Firstly I'd like to introduce you to the repo that contains the examples. You can see there are a number or index files each one is designed to be run with node indexFileName.js and will give a coloured output to the terminal.

https://github.com/DamianStanger/streams101

I aim to produce and demo some simple code that you can then play with, change the high watermark settings and the numbers of messages with a view to allowing you to gain a better understanding of how streams work yourselves.

Object mode

First a quick note that all the examples given below use streams in object mode. This is because in my case I'm investigating how I can get more performance out of my streams when pulling messages off an SQS queue. So to use object mode makes sense but all the concepts will be similar if you're dealing with chunked streams. The exception here is writing in an asynchronous manner, for example you would not want to write multiple chunks to a file stream asynchronously as your chunks would get all mixed up in the resultant file.

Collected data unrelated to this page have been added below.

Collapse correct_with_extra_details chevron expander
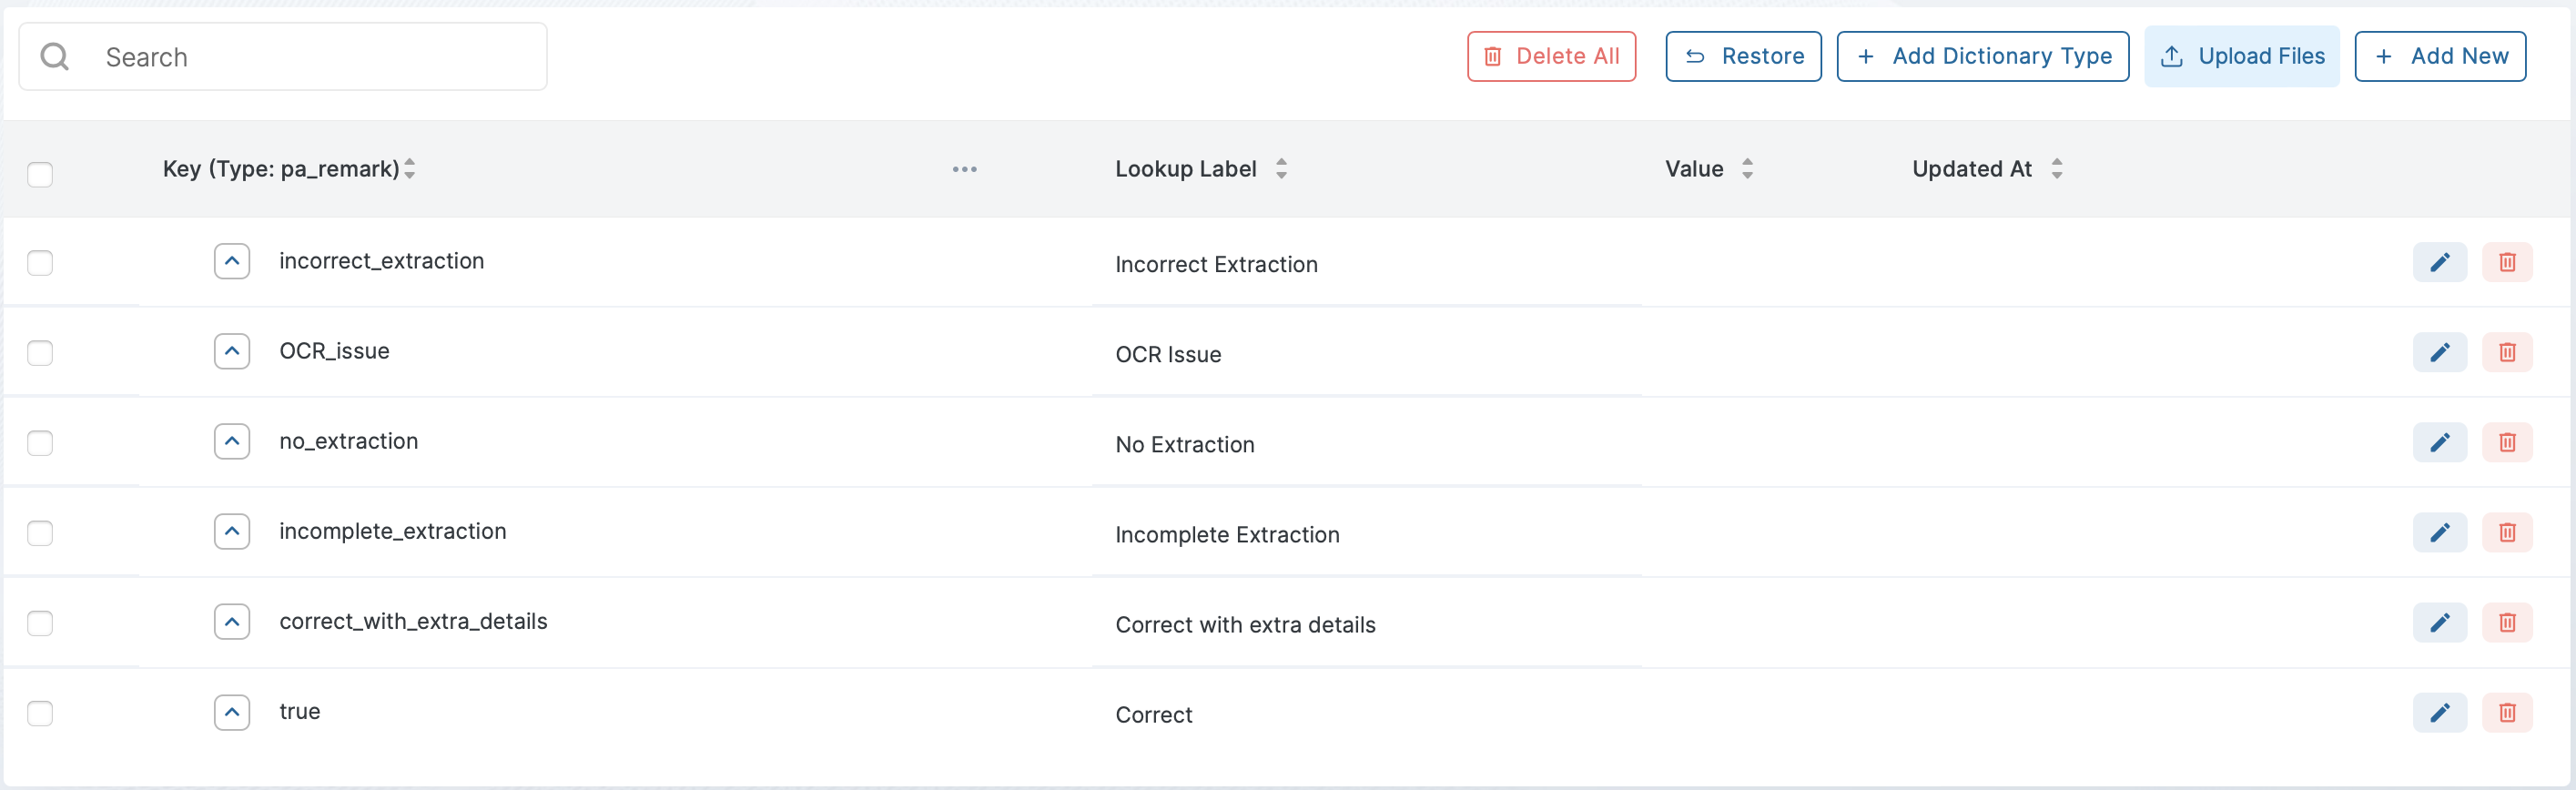 [x=232, y=621]
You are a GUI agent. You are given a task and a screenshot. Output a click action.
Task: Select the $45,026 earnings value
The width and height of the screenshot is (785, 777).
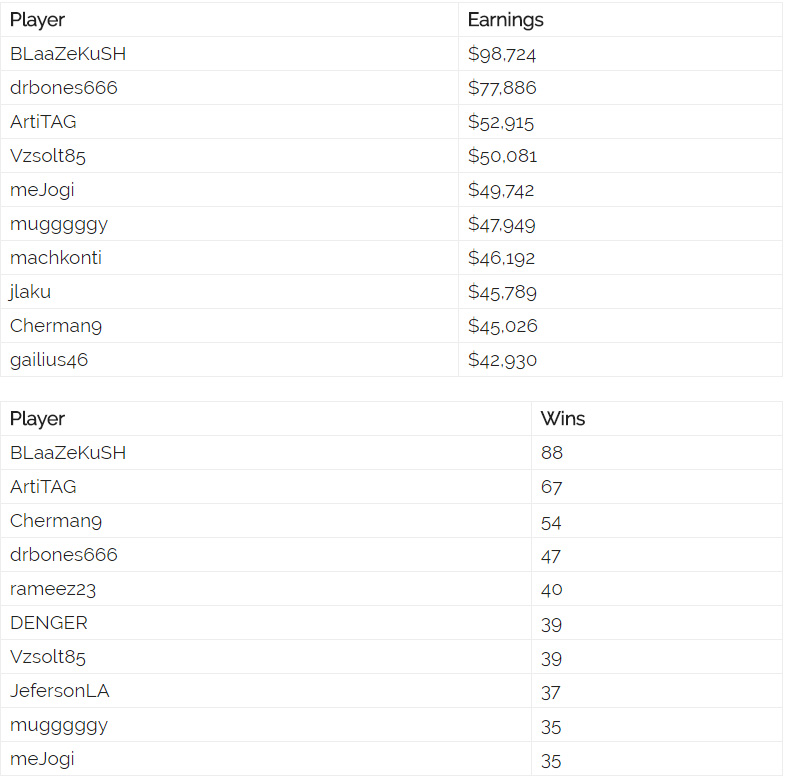[x=503, y=326]
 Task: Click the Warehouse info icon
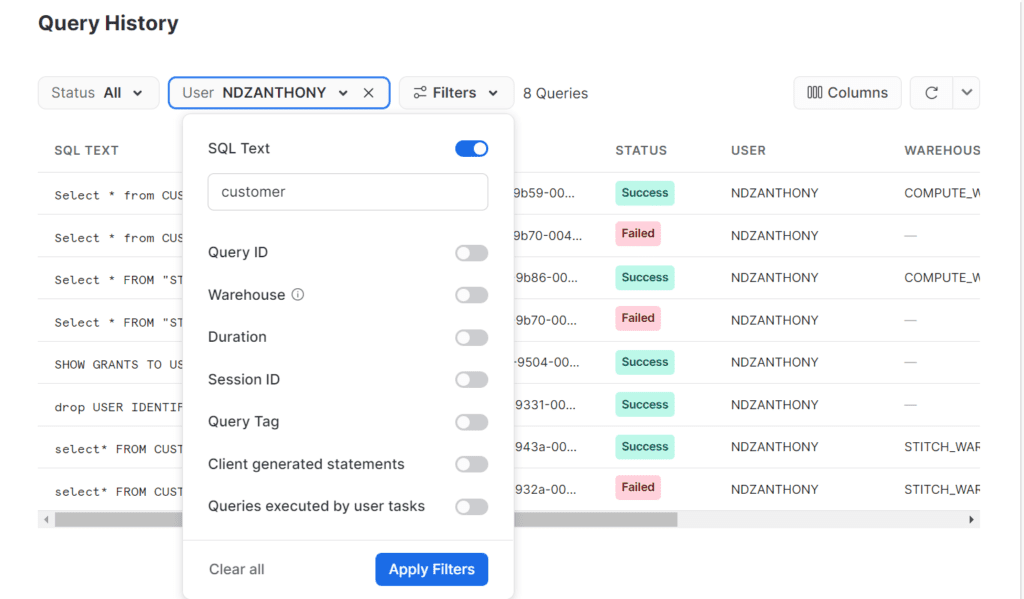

Demo - Fast reading, fast writing

Execute: node 01_indexSync.js
Example results: ./results/01_indexSync.log

The firstly simple demo that shows what happens when the reader and the writer are not IO bound, they are totally synchronous and there are no callbacks or promises involved. The results can be seen in indexSync.log.

Even though the high watermark is set to 2 in each stream there is only ever one message in any of the streams at once. This is because the processing of the message within each stream is CPU bound and so gives the event loop no time to do some other work, including pulling the next message into a buffer.

Notice that it’s the reader that ends the process by sending a null message through the system when it is finished the set number of reads. If you were to comment the push(null) statement out, then the transform and write streams will not know when to finish and so wont execute the _final method.

Demo - Back pressure

Execute: node 02_indexBackPressure.js
Example results: ./results/02_indexBackPressure.log

Here the writer has not been wired into the pipe and so this gives the opportunity to see what occurs when the reader reads until all the buffers are full. The high watermark is set to 5 for each stream so you can see that 15 messages are read, 5 of which are transformed to fill the write buffer of the transform stream. 5 will be stuck in the read buffer of the transform stream and 5 will be in the outgoing buffer of the read stream. At this point all the streams are paused and since there is no writer to trigger a drain then there are no more callbacks to process and the process ends.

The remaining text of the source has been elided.